Dans tous les Etats, le rôle principal de la gendarmerie et de la police consiste à assurer la sécurité́ des personnes et des biens et de maintenir l’ordre public. Pour cela, les agents affectés à la sécurisation doivent construire une relation de confiance avec les populations pour susciter leur adhésion.
Au Gabon, cette relation de confiance s’est particulièrement détériorée depuis la décennie 1990. En effet, le retour au système démocratique multipartite a conduit à la multiplication des manifestations de contestation. Ces contestations concernent les revendications politiques notamment lors des périodes électorales ou pour reprouver les politiques du gouvernement.
Généralement, les interventions des forces de l’ordre sont remises en cause parce qu’elles sont souvent jugées coercitives. Lors des manifestations, par exemple, l’action des forces de l’ordre est parfois perçue par les populations comme répressive et politique, en faveur des gouvernants. Dans ce cas, la police est qualifiée de « police autoritaire », assimilée au pouvoir.
Le sentiment de défiance envers les forces de l’ordre est renforcé par l’insécurité et les tracasseries, surtout si les populations ont l’impression que les agents ne font rien pour endiguer ce phénomène. Bien au contraire, ces derniers sont parfois perçus comme des agents percepteurs et tracassiers abusant de leurs prérogatives.
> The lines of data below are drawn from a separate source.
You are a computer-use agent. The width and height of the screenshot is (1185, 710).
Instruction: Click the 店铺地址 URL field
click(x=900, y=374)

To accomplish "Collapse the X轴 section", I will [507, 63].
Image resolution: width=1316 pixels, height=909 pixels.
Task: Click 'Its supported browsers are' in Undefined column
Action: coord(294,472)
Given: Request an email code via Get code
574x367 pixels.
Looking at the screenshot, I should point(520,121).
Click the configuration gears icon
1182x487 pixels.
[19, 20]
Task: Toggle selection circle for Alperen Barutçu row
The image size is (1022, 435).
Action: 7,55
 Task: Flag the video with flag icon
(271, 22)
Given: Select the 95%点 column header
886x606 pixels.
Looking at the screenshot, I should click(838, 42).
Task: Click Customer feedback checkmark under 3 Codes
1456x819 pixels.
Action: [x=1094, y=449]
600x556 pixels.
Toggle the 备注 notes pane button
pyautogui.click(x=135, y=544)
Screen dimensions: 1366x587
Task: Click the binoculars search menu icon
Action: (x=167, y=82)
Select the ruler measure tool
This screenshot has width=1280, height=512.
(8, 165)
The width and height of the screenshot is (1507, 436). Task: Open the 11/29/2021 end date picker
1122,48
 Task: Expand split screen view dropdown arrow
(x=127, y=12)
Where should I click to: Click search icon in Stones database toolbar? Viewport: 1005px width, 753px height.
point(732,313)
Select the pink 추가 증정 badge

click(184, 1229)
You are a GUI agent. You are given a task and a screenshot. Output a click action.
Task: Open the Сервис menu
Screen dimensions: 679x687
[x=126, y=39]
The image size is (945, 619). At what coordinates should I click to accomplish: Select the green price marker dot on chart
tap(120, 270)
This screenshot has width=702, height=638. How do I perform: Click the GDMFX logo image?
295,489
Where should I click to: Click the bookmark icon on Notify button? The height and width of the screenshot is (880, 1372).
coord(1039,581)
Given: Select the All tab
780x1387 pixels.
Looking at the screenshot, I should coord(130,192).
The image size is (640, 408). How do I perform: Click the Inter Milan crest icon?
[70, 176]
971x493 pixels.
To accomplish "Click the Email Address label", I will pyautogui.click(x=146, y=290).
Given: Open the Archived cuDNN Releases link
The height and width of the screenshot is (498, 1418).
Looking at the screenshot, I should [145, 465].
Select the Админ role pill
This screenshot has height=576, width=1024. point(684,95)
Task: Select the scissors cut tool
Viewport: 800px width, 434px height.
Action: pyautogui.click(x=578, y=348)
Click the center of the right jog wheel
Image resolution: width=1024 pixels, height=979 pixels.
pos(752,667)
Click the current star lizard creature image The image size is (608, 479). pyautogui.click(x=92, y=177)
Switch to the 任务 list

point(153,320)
Les résultats de cette dernière enquête Afrobarometer au Gabon, montrent en enfin que le pays est très peu couvert en postes de police ou de gendarmerie. Par ailleurs, les Gabonais affirment leur faible confiance envers les agents des forces de l’ordre, de même qu’ils soutiennent que la plupart de ces agents sont impliqués dans les affaires de corruption.